The “symbolic” Alhambra woodwork

It goes from the explicit to the abstract in some of the spaces, such as the Comares roof. This is one of the largest and most complex carpentry ceiling of the Islamic art and drinks from the Sufi presence that Granada had. The ceiling is done through the esoteric and the mystical rules representing through the latticeworks the seven heavens of Islam with a paradise of muqarns. Woodwork here is no longer a canvas of text. It becomes the canvas of ideas. In this same roof the vegetation is one of the symbols, because in the corners we have the tree of life.

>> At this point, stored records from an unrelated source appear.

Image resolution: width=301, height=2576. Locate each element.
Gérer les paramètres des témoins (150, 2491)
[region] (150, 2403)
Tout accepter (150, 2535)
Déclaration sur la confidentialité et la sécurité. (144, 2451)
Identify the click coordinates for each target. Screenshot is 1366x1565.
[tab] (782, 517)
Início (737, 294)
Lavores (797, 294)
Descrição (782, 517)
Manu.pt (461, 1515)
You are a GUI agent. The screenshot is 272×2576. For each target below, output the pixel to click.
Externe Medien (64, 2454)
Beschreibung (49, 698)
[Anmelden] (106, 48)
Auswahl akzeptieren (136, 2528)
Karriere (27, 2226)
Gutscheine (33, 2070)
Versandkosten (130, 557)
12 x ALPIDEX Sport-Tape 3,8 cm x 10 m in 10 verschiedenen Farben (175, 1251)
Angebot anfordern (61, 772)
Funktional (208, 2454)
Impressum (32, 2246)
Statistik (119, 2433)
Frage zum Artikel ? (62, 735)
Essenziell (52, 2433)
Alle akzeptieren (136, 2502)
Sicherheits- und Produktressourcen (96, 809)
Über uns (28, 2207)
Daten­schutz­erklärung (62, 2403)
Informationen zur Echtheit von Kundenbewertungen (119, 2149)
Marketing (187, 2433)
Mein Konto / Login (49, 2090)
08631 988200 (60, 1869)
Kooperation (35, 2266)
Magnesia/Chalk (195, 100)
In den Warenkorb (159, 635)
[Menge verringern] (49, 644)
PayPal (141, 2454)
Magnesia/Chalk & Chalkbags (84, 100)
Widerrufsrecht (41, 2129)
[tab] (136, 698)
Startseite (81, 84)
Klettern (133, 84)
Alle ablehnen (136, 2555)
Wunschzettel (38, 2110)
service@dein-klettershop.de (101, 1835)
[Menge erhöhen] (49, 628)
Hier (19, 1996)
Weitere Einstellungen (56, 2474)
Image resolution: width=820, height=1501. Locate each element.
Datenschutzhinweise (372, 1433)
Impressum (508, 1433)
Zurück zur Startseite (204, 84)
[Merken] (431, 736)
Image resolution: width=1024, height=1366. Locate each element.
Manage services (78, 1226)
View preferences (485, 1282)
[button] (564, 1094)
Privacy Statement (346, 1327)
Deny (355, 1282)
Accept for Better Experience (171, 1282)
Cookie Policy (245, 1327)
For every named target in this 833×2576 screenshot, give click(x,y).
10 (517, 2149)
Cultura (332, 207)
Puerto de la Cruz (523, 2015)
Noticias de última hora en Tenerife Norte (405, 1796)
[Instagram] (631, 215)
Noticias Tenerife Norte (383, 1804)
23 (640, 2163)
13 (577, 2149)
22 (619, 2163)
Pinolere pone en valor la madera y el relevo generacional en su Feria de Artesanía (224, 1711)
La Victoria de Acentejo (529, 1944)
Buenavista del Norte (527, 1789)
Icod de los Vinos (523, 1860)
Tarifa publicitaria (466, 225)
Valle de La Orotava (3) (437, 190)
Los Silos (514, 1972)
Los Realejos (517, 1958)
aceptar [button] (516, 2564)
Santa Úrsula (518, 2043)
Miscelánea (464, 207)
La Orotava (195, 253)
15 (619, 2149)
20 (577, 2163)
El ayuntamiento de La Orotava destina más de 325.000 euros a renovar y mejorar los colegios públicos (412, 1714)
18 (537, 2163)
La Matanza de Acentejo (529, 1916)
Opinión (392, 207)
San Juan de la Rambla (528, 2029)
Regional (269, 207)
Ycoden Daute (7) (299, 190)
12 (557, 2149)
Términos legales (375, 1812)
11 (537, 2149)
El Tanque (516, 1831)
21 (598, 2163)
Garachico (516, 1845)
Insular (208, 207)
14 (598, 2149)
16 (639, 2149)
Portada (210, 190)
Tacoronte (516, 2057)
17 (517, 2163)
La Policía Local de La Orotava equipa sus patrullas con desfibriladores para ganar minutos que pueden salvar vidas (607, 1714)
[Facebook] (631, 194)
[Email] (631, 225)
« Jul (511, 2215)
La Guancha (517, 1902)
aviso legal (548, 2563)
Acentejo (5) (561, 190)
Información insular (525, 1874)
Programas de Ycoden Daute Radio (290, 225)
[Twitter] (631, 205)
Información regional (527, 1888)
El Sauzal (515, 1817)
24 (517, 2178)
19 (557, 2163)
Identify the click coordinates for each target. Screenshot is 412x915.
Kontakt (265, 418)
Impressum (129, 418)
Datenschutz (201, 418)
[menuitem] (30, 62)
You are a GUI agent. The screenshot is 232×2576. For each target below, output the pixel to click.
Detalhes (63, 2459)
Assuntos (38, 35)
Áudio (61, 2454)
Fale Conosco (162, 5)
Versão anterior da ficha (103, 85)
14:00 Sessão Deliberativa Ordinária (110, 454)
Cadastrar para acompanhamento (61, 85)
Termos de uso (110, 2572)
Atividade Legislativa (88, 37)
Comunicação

The three Alhambra woodworks. Manu Barba. ©José Luis Filpo Cabana
Comares ceiling ©José Luis Filpo Cabana

The Islamic culture considers vegetation a symbol of life. Therefore, wood is not the only material with which this symbol is represented. The plaster or the marble pay homage to the vegetation and the wood as a symbol in the Courtyard of the Lions. Here the wood in the Alhambra is absent. The one hundred and twenty four columns are no longer marble, because they are located like the trees of a paradisiacal oasis representing the wonderful randomness of nature. Different groupings, different intercolumns, different ways of solving the gap, all to convert the stony space through wood into an interpretation of paradise, changing the way of living a space.

And this shows us that this material according to its position, its use or its symbolism can transcend verbs doing much more than being, or appearing. The Alhambra woodwork can build, in all the breadth of the word, from interpretation or action to the reaction of the visitor who looks with the eyes of curiosity.